#### [Challenge]
Which lines in the records below contain the string "height"? Return each of them in full.

#### [Dataset extract]
******************************
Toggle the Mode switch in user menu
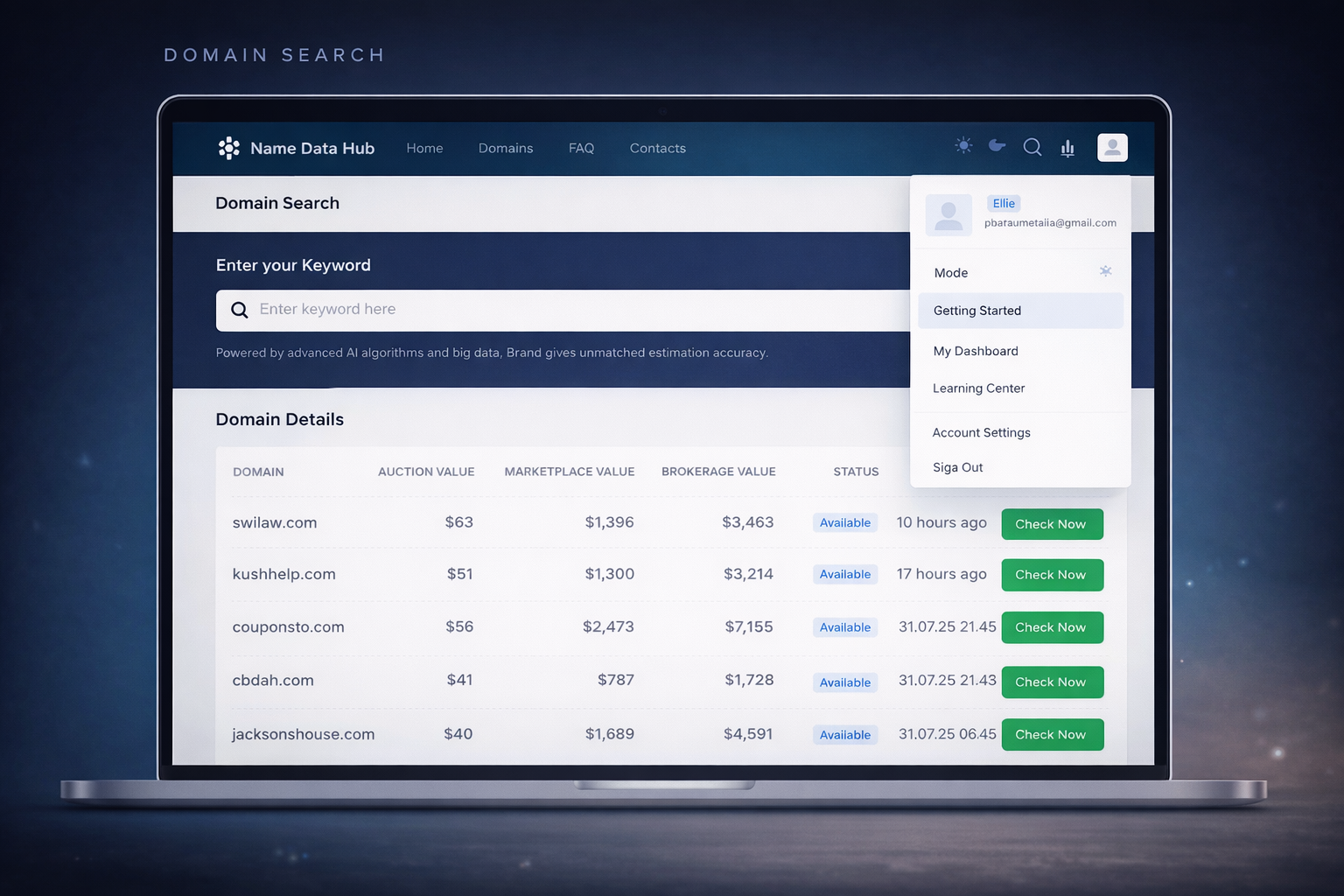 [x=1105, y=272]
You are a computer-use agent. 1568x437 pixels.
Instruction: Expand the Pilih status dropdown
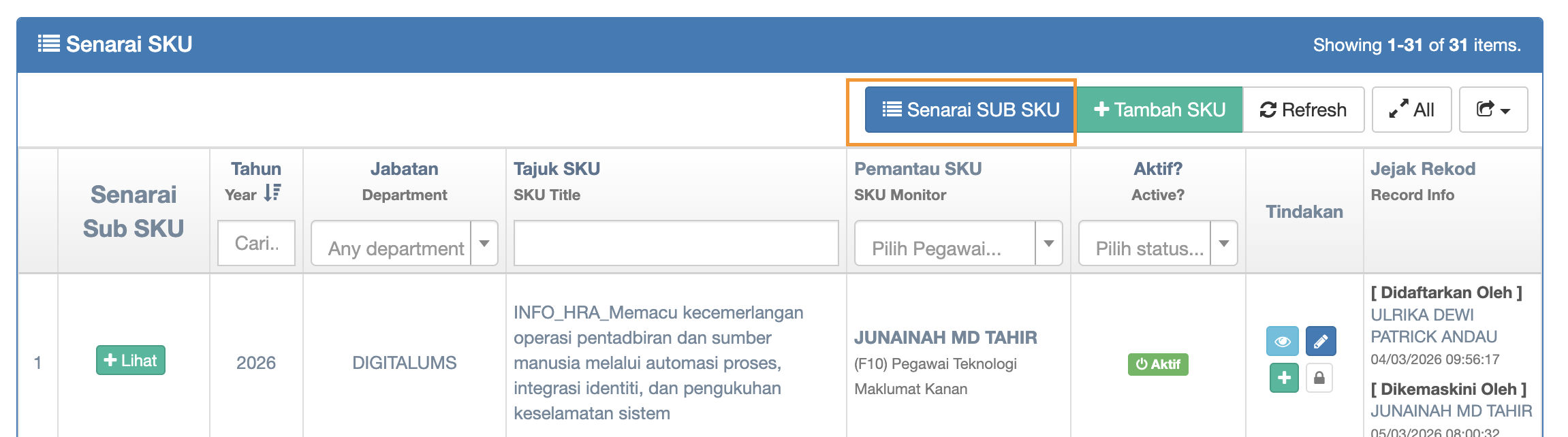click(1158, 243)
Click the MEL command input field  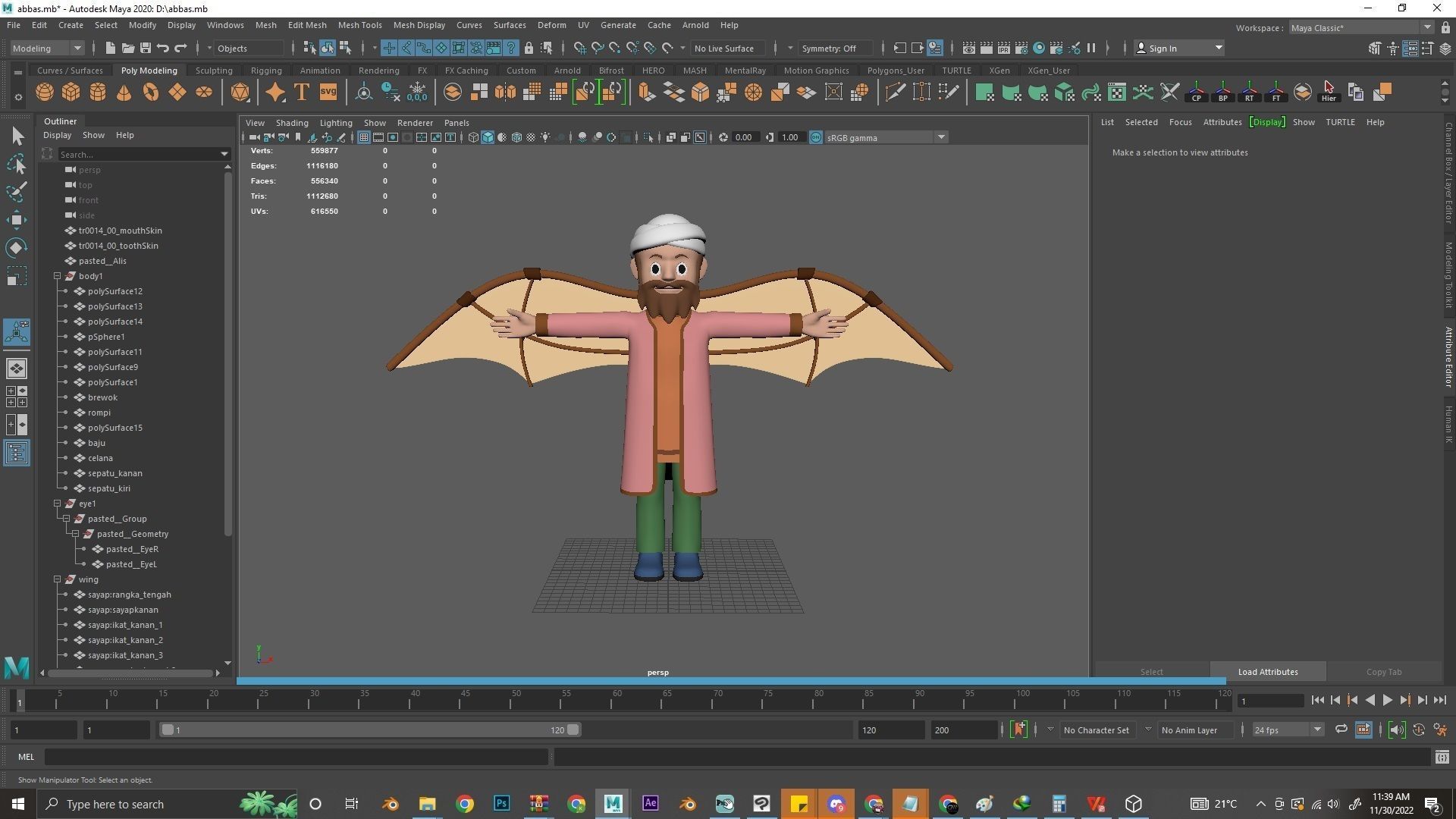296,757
******************************
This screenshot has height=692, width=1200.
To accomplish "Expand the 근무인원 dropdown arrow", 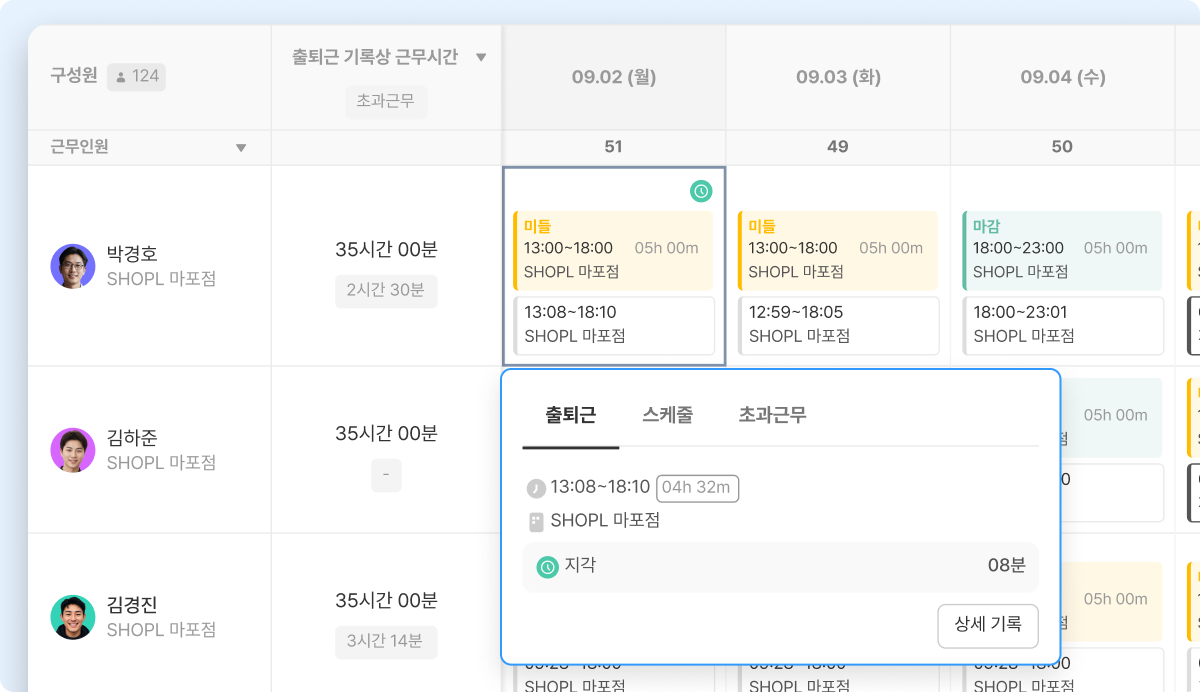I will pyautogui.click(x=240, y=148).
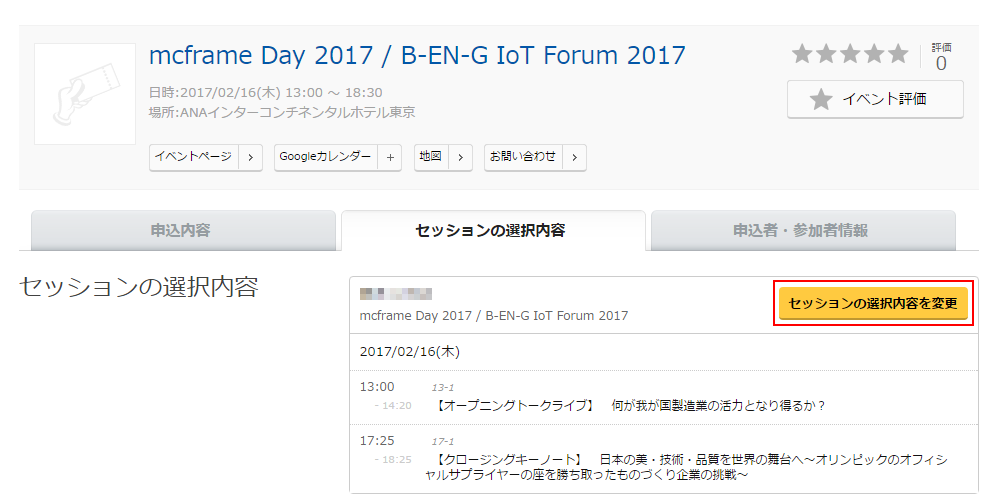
******************************
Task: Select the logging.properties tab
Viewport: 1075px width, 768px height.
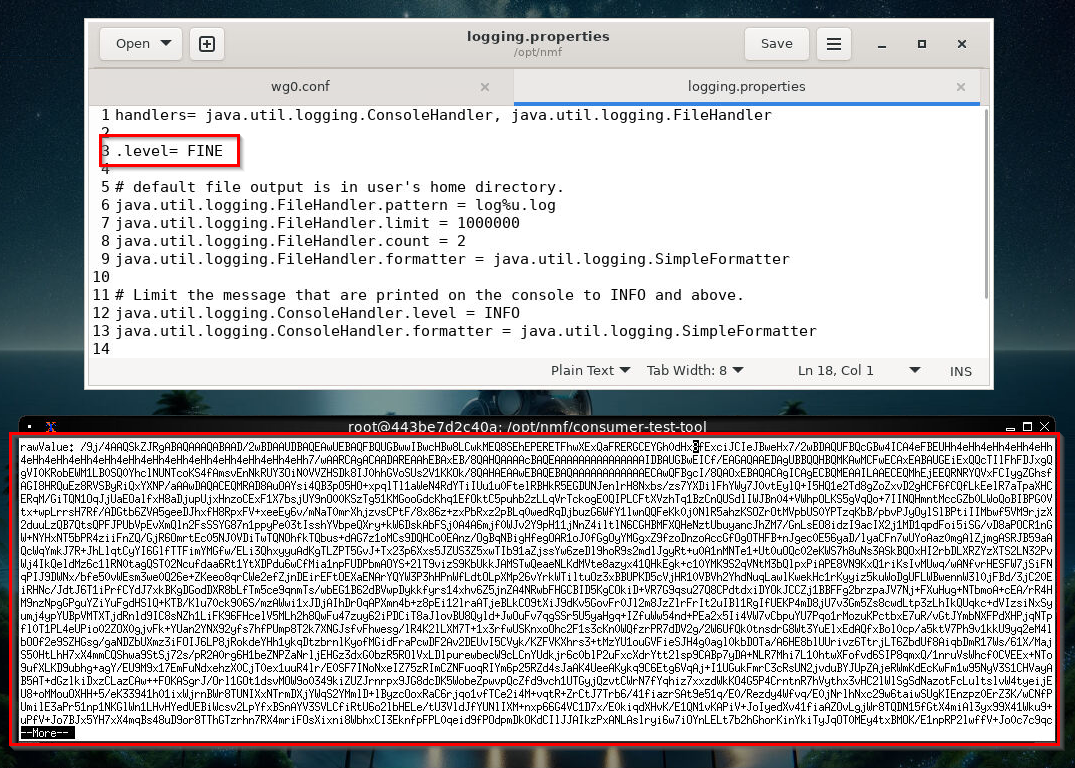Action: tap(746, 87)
******************************
#### [Result of this exercise]
This screenshot has height=692, width=1200.
Viewport: 1075px width, 768px height.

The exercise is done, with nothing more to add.